§ WHAT TO PRODUCE:
When you transcribe the records that follow, reproduce each line exactly as given.

§ MATERIAL SUPPLIED:
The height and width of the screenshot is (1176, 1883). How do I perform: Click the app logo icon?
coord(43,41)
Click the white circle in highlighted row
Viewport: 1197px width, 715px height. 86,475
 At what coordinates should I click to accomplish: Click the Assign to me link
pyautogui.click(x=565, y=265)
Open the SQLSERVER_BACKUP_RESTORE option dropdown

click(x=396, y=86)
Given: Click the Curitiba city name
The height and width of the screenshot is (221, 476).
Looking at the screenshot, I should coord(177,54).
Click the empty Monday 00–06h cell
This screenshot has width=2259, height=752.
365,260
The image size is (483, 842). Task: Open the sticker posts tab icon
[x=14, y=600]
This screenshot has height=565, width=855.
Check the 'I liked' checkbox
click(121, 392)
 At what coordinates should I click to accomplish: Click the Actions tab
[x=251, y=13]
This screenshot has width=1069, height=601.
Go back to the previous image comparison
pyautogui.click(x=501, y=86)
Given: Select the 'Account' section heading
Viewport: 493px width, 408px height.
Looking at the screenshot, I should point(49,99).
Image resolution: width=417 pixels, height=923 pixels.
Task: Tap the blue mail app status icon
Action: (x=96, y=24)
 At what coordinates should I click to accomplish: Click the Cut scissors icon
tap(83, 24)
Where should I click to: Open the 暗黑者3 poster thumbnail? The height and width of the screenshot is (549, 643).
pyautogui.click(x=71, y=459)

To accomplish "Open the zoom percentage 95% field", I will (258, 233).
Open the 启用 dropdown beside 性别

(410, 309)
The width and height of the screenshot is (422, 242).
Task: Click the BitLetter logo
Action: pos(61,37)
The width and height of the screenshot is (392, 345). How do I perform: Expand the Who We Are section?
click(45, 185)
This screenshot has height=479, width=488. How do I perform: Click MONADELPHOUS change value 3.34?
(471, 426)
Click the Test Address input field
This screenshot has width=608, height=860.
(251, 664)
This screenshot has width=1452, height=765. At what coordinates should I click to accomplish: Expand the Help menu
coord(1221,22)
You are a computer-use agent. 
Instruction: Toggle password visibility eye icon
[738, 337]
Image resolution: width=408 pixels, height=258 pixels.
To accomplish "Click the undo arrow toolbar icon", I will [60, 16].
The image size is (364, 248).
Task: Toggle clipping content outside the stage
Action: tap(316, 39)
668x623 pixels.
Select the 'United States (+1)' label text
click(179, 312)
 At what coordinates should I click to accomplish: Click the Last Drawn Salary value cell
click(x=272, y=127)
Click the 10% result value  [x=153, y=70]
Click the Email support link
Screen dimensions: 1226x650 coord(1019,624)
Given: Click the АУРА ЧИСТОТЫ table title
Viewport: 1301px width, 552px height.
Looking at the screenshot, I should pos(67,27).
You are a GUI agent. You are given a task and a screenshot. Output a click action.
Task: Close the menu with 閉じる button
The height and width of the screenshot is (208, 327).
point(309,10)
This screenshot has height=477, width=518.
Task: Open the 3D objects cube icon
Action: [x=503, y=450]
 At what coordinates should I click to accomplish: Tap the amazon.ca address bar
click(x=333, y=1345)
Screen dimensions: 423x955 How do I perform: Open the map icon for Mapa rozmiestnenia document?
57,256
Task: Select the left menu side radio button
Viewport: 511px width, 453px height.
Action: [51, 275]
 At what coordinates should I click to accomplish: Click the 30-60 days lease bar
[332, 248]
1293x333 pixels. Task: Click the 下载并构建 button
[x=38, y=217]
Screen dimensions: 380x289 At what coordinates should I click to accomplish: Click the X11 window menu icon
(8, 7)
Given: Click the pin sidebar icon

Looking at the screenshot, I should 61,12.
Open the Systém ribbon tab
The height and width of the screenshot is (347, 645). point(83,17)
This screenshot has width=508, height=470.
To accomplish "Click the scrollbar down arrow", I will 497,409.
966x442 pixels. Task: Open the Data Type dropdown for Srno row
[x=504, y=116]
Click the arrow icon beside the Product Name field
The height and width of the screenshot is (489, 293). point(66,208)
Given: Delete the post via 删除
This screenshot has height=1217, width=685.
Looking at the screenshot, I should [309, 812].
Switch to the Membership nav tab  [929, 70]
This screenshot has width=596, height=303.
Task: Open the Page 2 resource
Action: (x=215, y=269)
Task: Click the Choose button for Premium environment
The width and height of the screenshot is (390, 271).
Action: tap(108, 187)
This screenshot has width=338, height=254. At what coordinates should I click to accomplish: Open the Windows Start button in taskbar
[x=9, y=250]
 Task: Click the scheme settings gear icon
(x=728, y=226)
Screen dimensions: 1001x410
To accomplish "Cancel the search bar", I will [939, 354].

§ REPLY TO THE TASK:
The height and width of the screenshot is (1176, 1883). How do I perform: Click the app logo icon?
coord(43,41)
Click the white circle in highlighted row
Viewport: 1197px width, 715px height. 86,475
 At what coordinates should I click to accomplish: Click the Assign to me link
pyautogui.click(x=565, y=265)
Open the SQLSERVER_BACKUP_RESTORE option dropdown

click(x=396, y=86)
Given: Click the Curitiba city name
The height and width of the screenshot is (221, 476).
Looking at the screenshot, I should coord(177,54).
Click the empty Monday 00–06h cell
This screenshot has width=2259, height=752.
365,260
The image size is (483, 842). Task: Open the sticker posts tab icon
[x=14, y=600]
This screenshot has height=565, width=855.
Check the 'I liked' checkbox
click(121, 392)
 At what coordinates should I click to accomplish: Click the Actions tab
[x=251, y=13]
This screenshot has width=1069, height=601.
Go back to the previous image comparison
pyautogui.click(x=501, y=86)
Given: Select the 'Account' section heading
Viewport: 493px width, 408px height.
Looking at the screenshot, I should point(49,99).
Image resolution: width=417 pixels, height=923 pixels.
Task: Tap the blue mail app status icon
Action: (x=96, y=24)
 At what coordinates should I click to accomplish: Click the Cut scissors icon
tap(83, 24)
Where should I click to: Open the 暗黑者3 poster thumbnail? The height and width of the screenshot is (549, 643).
pyautogui.click(x=71, y=459)

To accomplish "Open the zoom percentage 95% field", I will (258, 233).
Open the 启用 dropdown beside 性别

(410, 309)
The width and height of the screenshot is (422, 242).
Task: Click the BitLetter logo
Action: pos(61,37)
The width and height of the screenshot is (392, 345). How do I perform: Expand the Who We Are section?
click(45, 185)
This screenshot has height=479, width=488. How do I perform: Click MONADELPHOUS change value 3.34?
(471, 426)
Click the Test Address input field
This screenshot has width=608, height=860.
(251, 664)
This screenshot has width=1452, height=765. At what coordinates should I click to accomplish: Expand the Help menu
coord(1221,22)
You are a computer-use agent. 
Instruction: Toggle password visibility eye icon
[738, 337]
Image resolution: width=408 pixels, height=258 pixels.
To accomplish "Click the undo arrow toolbar icon", I will [60, 16].
The image size is (364, 248).
Task: Toggle clipping content outside the stage
Action: tap(316, 39)
668x623 pixels.
Select the 'United States (+1)' label text
click(179, 312)
 At what coordinates should I click to accomplish: Click the Last Drawn Salary value cell
click(x=272, y=127)
Click the 10% result value  [x=153, y=70]
Click the Email support link
Screen dimensions: 1226x650 coord(1019,624)
Given: Click the АУРА ЧИСТОТЫ table title
Viewport: 1301px width, 552px height.
Looking at the screenshot, I should pos(67,27).
You are a GUI agent. You are given a task and a screenshot. Output a click action.
Task: Close the menu with 閉じる button
The height and width of the screenshot is (208, 327).
point(309,10)
This screenshot has height=477, width=518.
Task: Open the 3D objects cube icon
Action: [x=503, y=450]
 At what coordinates should I click to accomplish: Tap the amazon.ca address bar
click(x=333, y=1345)
Screen dimensions: 423x955 How do I perform: Open the map icon for Mapa rozmiestnenia document?
57,256
Task: Select the left menu side radio button
Viewport: 511px width, 453px height.
Action: [51, 275]
 At what coordinates should I click to accomplish: Click the 30-60 days lease bar
[332, 248]
1293x333 pixels. Task: Click the 下载并构建 button
[x=38, y=217]
Screen dimensions: 380x289 At what coordinates should I click to accomplish: Click the X11 window menu icon
(8, 7)
Given: Click the pin sidebar icon

Looking at the screenshot, I should 61,12.
Open the Systém ribbon tab
The height and width of the screenshot is (347, 645). point(83,17)
This screenshot has width=508, height=470.
To accomplish "Click the scrollbar down arrow", I will 497,409.
966x442 pixels. Task: Open the Data Type dropdown for Srno row
[x=504, y=116]
Click the arrow icon beside the Product Name field
The height and width of the screenshot is (489, 293). point(66,208)
Given: Delete the post via 删除
This screenshot has height=1217, width=685.
Looking at the screenshot, I should [309, 812].
Switch to the Membership nav tab  [929, 70]
This screenshot has width=596, height=303.
Task: Open the Page 2 resource
Action: (x=215, y=269)
Task: Click the Choose button for Premium environment
The width and height of the screenshot is (390, 271).
Action: tap(108, 187)
This screenshot has width=338, height=254. At what coordinates should I click to accomplish: Open the Windows Start button in taskbar
[x=9, y=250]
 Task: Click the scheme settings gear icon
(x=728, y=226)
Screen dimensions: 1001x410
To accomplish "Cancel the search bar", I will [939, 354].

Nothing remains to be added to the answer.